When it comes to managing your personal finances, choosing savings accounts and generally growing your personal pot, there is a basic amount that you need to know. Of course the subject of finances is a huge one and no one should be expected to understand the entire topic without a degree in accounting (and even then there will be things you don’t know…).

All that matters though is that you understand these fundamentals and that you ensure you know what the terms you’ll encounter regularly mean. As long as you know a few fundamental terms and understand some basic principles, you should be equipped to deal with pretty much any questions you bank might pose to you, and make pretty much any of the key decisions you need to regarding your accounts and services. Here then we will look at some of the fundamental terms you need to understand so that you are equipped to manage your own finances and make the important decisions.

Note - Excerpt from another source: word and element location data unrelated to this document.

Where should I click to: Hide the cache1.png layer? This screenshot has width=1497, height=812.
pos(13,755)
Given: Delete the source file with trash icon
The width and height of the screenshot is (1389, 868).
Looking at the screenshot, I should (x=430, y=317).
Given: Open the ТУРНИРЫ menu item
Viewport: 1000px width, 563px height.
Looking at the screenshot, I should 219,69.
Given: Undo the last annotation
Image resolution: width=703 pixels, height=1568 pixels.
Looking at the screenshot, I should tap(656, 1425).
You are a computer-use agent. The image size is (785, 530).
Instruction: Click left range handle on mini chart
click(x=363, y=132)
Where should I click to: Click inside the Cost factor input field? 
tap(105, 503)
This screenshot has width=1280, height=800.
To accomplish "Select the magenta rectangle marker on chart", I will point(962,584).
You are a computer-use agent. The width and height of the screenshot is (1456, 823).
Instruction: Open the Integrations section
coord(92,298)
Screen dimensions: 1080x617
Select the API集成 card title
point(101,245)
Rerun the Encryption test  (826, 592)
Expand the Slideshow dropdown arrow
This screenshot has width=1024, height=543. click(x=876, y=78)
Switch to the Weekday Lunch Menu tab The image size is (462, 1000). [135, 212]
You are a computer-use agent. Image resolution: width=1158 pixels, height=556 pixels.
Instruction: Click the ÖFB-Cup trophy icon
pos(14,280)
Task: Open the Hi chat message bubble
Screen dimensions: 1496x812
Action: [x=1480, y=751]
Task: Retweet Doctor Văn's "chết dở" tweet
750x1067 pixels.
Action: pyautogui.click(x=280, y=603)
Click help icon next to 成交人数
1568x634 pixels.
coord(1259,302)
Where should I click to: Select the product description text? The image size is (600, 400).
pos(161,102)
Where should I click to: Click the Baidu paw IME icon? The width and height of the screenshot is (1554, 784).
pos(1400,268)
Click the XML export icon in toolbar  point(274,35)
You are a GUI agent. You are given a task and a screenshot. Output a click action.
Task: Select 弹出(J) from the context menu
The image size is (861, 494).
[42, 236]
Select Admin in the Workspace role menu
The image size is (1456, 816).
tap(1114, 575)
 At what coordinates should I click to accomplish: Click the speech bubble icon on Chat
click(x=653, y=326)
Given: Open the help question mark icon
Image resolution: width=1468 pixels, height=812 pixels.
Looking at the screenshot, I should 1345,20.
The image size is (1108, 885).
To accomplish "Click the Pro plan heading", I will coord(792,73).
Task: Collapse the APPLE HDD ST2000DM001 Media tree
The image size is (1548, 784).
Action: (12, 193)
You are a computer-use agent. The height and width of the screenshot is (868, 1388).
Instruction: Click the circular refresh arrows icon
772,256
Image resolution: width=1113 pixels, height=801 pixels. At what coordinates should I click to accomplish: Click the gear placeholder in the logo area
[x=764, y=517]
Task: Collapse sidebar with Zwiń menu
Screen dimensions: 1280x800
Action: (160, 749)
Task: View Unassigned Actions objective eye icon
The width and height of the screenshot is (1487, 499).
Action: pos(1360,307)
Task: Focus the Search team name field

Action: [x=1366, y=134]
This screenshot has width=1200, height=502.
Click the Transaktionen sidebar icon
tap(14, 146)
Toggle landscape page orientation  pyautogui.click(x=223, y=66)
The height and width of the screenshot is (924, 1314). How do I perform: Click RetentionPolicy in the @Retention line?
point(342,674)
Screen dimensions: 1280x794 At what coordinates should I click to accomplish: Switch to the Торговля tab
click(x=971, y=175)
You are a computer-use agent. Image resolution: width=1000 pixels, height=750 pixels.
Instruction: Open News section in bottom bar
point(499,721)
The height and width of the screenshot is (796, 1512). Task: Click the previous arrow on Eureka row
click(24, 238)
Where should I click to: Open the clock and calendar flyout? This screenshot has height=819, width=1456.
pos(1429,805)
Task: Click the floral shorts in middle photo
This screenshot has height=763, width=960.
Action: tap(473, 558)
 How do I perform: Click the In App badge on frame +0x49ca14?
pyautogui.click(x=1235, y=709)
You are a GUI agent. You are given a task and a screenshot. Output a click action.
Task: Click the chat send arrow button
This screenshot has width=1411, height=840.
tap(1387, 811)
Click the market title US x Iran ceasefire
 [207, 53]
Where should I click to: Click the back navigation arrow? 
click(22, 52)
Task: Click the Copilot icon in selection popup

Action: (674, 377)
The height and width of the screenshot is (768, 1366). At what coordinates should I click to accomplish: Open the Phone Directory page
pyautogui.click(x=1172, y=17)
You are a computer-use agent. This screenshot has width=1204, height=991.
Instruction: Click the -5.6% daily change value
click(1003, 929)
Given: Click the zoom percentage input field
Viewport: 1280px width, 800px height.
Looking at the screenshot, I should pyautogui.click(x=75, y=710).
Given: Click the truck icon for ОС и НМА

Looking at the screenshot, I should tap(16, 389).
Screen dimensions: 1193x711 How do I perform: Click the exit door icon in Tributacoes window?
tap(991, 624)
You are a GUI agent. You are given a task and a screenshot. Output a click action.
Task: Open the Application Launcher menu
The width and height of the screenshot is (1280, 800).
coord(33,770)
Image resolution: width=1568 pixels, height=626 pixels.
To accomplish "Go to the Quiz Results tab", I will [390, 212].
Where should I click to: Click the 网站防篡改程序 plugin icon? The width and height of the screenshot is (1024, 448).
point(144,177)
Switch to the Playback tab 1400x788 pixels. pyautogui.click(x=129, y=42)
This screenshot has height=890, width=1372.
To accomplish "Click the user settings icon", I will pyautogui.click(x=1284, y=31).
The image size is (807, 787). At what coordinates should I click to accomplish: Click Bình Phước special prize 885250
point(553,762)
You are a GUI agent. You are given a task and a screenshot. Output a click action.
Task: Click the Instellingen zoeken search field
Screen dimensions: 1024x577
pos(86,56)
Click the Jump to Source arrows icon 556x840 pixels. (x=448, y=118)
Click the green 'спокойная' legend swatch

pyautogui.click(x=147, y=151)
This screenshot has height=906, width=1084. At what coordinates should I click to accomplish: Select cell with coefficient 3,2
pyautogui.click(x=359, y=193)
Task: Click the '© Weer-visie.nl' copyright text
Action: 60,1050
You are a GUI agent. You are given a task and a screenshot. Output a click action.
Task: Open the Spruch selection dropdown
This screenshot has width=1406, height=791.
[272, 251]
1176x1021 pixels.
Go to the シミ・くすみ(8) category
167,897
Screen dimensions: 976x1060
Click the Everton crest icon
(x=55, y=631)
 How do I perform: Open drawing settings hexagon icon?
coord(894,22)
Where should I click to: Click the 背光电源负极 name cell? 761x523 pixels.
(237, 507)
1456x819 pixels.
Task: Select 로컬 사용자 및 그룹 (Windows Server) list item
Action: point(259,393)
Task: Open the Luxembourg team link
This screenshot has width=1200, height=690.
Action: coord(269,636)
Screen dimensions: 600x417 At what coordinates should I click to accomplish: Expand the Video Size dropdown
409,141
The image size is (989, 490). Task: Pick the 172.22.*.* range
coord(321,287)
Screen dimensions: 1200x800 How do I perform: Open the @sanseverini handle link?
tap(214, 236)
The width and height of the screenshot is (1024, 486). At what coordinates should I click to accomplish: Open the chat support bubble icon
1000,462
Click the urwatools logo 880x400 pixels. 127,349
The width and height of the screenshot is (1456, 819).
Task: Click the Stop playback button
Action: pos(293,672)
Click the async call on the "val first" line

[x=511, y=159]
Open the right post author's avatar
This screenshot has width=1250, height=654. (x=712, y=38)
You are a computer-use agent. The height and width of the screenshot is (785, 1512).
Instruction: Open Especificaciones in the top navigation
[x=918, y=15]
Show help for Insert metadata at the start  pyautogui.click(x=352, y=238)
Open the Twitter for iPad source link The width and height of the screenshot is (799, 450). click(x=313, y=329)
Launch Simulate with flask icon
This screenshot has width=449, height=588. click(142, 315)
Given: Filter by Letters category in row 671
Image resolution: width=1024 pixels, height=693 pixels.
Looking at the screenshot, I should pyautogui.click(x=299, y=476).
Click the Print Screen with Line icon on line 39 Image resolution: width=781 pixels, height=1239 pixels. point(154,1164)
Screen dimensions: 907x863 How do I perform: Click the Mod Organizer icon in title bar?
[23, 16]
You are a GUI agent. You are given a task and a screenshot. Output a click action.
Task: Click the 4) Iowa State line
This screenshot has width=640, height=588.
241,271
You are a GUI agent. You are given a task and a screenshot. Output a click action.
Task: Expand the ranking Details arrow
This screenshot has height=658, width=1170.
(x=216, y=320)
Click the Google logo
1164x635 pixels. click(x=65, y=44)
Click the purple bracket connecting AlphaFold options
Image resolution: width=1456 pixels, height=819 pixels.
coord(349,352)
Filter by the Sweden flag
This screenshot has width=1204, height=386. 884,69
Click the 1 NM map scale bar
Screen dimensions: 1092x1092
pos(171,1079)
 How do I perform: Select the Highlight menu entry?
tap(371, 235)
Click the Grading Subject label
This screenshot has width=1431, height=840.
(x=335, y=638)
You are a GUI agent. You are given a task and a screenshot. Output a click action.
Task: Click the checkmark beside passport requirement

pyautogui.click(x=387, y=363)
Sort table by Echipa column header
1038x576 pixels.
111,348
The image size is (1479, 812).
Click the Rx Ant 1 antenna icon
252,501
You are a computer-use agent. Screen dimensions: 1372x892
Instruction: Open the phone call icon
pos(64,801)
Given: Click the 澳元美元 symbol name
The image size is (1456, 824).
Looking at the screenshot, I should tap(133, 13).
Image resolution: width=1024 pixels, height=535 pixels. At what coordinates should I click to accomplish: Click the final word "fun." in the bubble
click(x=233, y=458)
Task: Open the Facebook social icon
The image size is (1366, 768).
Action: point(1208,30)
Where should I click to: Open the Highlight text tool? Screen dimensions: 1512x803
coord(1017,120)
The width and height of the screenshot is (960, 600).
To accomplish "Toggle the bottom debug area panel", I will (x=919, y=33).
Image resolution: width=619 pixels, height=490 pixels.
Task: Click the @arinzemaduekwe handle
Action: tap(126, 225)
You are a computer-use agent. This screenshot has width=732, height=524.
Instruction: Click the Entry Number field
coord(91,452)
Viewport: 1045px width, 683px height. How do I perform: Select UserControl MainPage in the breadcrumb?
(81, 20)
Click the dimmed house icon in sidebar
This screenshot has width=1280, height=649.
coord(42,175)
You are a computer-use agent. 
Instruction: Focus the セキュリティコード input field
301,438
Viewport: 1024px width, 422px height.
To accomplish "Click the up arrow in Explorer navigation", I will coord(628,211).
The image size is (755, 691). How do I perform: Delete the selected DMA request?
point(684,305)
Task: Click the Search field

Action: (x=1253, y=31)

APR: APR means Annual Percentage Rate. This is a term that will come up often when you are looking around at different bank accounts and it indicates the amount you can expect to earn on the money you save after fees. High APR is good in a savings account, but bad on a loan.

Cumulative Interest: If you are saving money, then cumulative interest is very important and something that will earn you a lot more cash over time. What this basically means is that the APR you earn doesn’t just apply to the initial amount you put into your account, but into the total amount as it grows. In other words, as the amount of money in your pot increase so too will the amount it increases by each year.

Credit Rating: A credit rating, score or history reflects your reputation in the eyes of the banks and lenders, based on your former performance. In other words, if you have managed to pay back your loans in the past promptly and in full, then you’ll have a good credit score and you’ll find it easier to get a cheap loan in future whereas if you have a lot of outstanding debt or have made lots of late repayments, then you may struggle.

Secured Loan: A secured loan is a loan that you take out against your property. This then means that your property becomes collateral, and if you can’t pay off the loan the bank or lender will then own part or all of your property which it can sell off in order to earn the money back. This can help you to get a cheaper loan, but of course you need to be certain that you’re able to pay the loan back.

PPI: PPI stands for ‘payment protection insurance’ and is a type of insurance that you take out for your loan. This will then pay out in case you are unable to make your repayments, but it’s usually worth looking for it elsewhere rather than using the PPI offered to you by your lender which will have better rates and be more comprehensive.